[PATCH v5 06/14] md: fix missing release of 'active_io' for flush

From: Yu Kuai
Date: Thu Feb 01 2024 - 04:32:00 EST


From: Yu Kuai <yukuai3@xxxxxxxxxx>

submit_flushes
atomic_set(&mddev->flush_pending, 1);
rdev_for_each_rcu(rdev, mddev)
atomic_inc(&mddev->flush_pending);
bi->bi_end_io = md_end_flush
submit_bio(bi);
/* flush io is done first */
md_end_flush
if (atomic_dec_and_test(&mddev->flush_pending))
percpu_ref_put(&mddev->active_io)
-> active_io is not released

if (atomic_dec_and_test(&mddev->flush_pending))
-> missing release of active_io

For consequence, mddev_suspend() will wait for 'active_io' to be zero
forever.

Fix this problem by releasing 'active_io' in submit_flushes() if
'flush_pending' is decreased to zero.

Fixes: fa2bbff7b0b4 ("md: synchronize flush io with array reconfiguration")
○ ○ ○ ○ ○
• _INSTRUCTIONS FOR THE TASK_: Shorten the paragraph of the md flush patch that begins "Fix this problem by releasing" while keeping its main facts.
○ ○ ○ ○ ○
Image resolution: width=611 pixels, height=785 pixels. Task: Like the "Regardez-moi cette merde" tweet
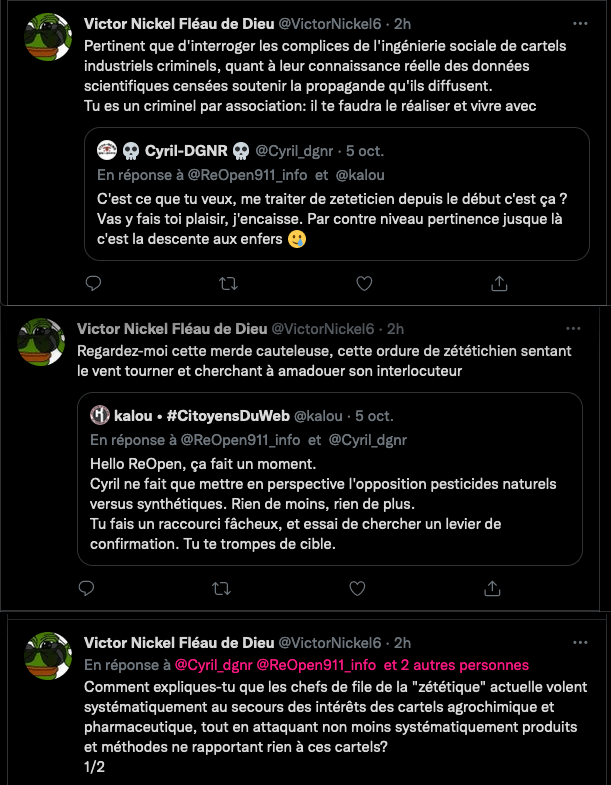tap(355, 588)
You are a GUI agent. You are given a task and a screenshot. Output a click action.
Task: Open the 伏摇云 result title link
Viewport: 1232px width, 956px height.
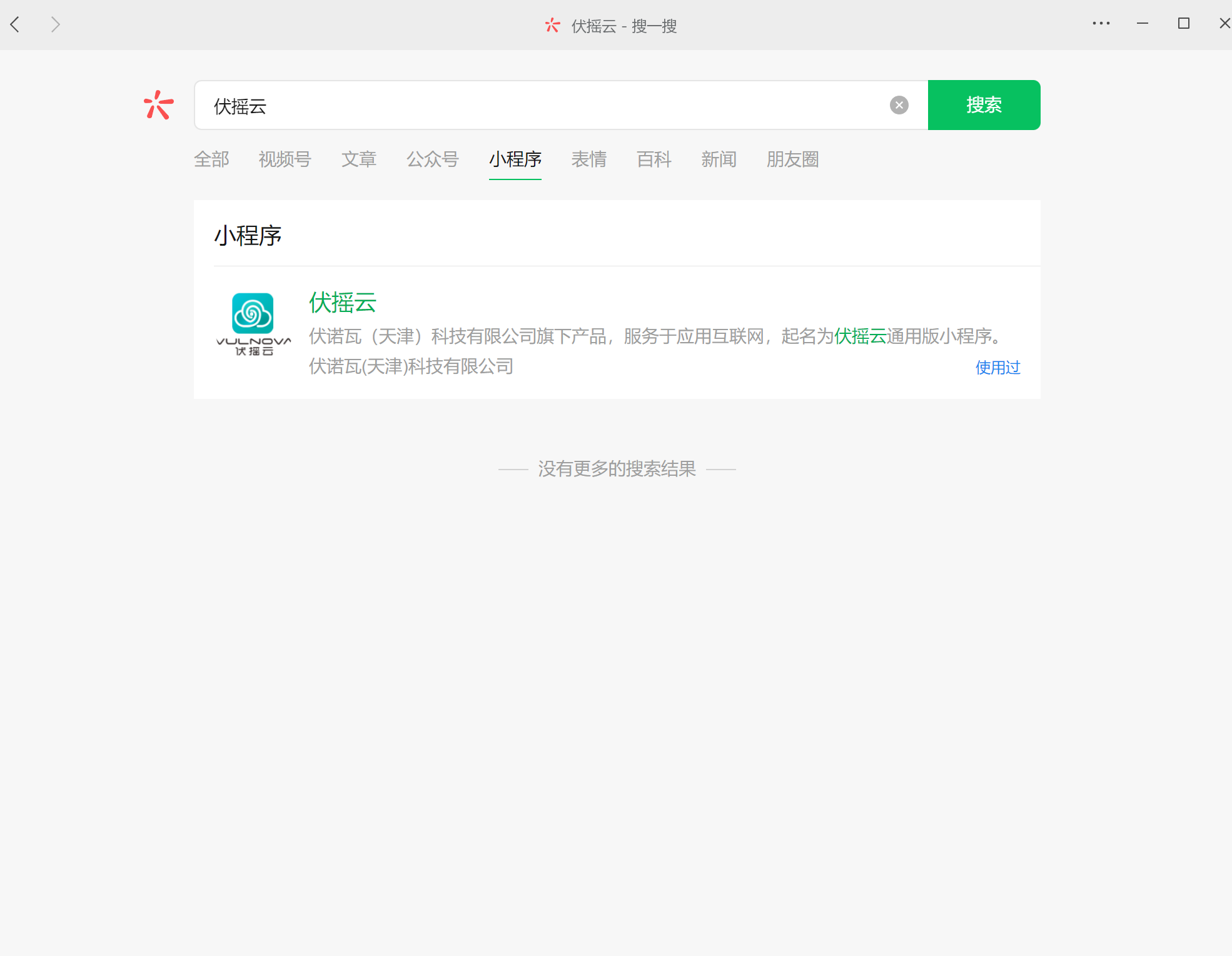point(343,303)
○ ○ ○ ○ ○
• _SOLUTION TO THIS EXERCISE_: Release 'active_io' in submit_flushes() once 'flush_pending' reaches zero.